Entré dans l'Ordre des Mercédaires,
récemment fondé par Pierre Nolasque pour
venir en aide aux chrétiens tombés aux mains des
musulmans, Raymond Nonnat fut chargé d'aller à Alger
pour racheter ceux que les barbaresques avaient réduits
à l'esclavage. Quand il n'eut plus d'argent, il se livra
lui-même contre quelques captifs.
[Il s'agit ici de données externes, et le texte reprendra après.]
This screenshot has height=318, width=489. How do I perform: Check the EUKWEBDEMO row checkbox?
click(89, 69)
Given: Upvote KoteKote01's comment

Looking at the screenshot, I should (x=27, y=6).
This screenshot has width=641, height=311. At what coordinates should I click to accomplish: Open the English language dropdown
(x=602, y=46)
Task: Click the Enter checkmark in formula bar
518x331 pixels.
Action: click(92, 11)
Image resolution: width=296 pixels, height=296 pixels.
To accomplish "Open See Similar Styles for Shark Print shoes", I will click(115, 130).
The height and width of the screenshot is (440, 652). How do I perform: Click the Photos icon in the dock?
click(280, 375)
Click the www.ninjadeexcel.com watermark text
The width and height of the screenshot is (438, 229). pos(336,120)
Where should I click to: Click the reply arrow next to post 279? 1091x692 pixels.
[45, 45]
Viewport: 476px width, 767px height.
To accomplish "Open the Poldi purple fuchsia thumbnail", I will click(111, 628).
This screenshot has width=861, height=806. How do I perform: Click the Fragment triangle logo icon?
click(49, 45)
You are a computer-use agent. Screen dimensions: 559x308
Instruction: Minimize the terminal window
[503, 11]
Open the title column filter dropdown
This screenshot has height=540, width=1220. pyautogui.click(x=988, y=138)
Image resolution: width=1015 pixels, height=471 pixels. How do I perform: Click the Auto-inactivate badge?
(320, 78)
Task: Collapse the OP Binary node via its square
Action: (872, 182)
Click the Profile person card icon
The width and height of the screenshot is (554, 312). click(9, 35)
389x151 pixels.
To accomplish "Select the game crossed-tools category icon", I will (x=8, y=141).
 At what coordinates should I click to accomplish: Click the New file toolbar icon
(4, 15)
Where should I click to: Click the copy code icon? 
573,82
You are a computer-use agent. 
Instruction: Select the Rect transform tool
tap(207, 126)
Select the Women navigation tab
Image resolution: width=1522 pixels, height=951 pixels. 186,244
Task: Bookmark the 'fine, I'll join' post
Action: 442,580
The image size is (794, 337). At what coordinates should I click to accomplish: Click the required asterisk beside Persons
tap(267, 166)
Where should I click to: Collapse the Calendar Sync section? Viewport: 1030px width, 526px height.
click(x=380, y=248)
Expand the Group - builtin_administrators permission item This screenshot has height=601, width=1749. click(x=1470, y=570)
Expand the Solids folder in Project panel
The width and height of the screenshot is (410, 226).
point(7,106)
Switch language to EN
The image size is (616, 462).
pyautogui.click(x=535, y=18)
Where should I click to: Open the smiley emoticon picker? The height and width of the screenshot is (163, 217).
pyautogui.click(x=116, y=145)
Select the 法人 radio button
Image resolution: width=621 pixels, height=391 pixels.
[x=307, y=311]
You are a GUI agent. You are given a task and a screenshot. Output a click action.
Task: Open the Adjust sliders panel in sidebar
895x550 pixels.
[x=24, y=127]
D'abord traité
durement, il obtint ensuite la permission de circuler
pour encourager ses compagnons d'infortune et, comme il
avait profité de cette relative liberté pour enseigner
quelques musulmans qui se convertirent et qu'il baptisa,
il aurait été condamné à être empalé si ceux qui lui
servaient de caution n'étaient intervenus ; il fut
fouetté dans les rues, puis on lui perça les lèvres avec
un fer rouge pour y placer un cadenas dont le gouverneur
avait la clef.
Saint Pierre Nolasque finit par
rassembler la rançon de Raymond qui, bien qu'il eût
voulu rester pour soulager les esclaves chrétiens, obéit
à l'ordre de rentrer en Espagne. Peu après, le pape
Grégoire IX qui l'appela auprès de lui, le créa
cardinal, au titre de Saint-Eustache, sans lui imposer
de quitter l'habit de son Ordre. Raymond Nonnat mourut
près de Barcelone, avant que d'avoir rejoint le
Souverain Pontife. Dès que Raymond Nonnat fut entré dans
la maison du comte de Cardone qui était à deux journées
de Barcelone, il fut saisi d'une fièvre très-violente,
accompagnée de convulsions et de tous les symptômes qui
pouvaient être les marques d'une mort prochaine. Il
voulut s'y disposer par les moyens ordinaires que
l'Eglise présente à tous les fidèles. Mais les religieux
de la Merci dépendaient du curé du lieu qui était absent
; il fallut l'attendre pour lui administrer les derniers
Sacrements. Alors Raymond, qui craignait de mourir sans
être muni du saint Viatique, éleva les yeux au ciel et
pria Dieu de ne pas permettre qu'il fût privé de ce bien
qu'il désirait avec tant d'ardeur, quoiqu'il s'en
reconnût indigne ; et aussitôt il entra, par la porte de
la salle où il était couché, en présence du comte, des
religieux et de plusieurs autres personnes qui
l'assistaient, une belle procession d'hommes inconnus,
revêtus d'habits blancs, comme les religieux de la
Merci, et tenant chacun un flambeau allumé à la main.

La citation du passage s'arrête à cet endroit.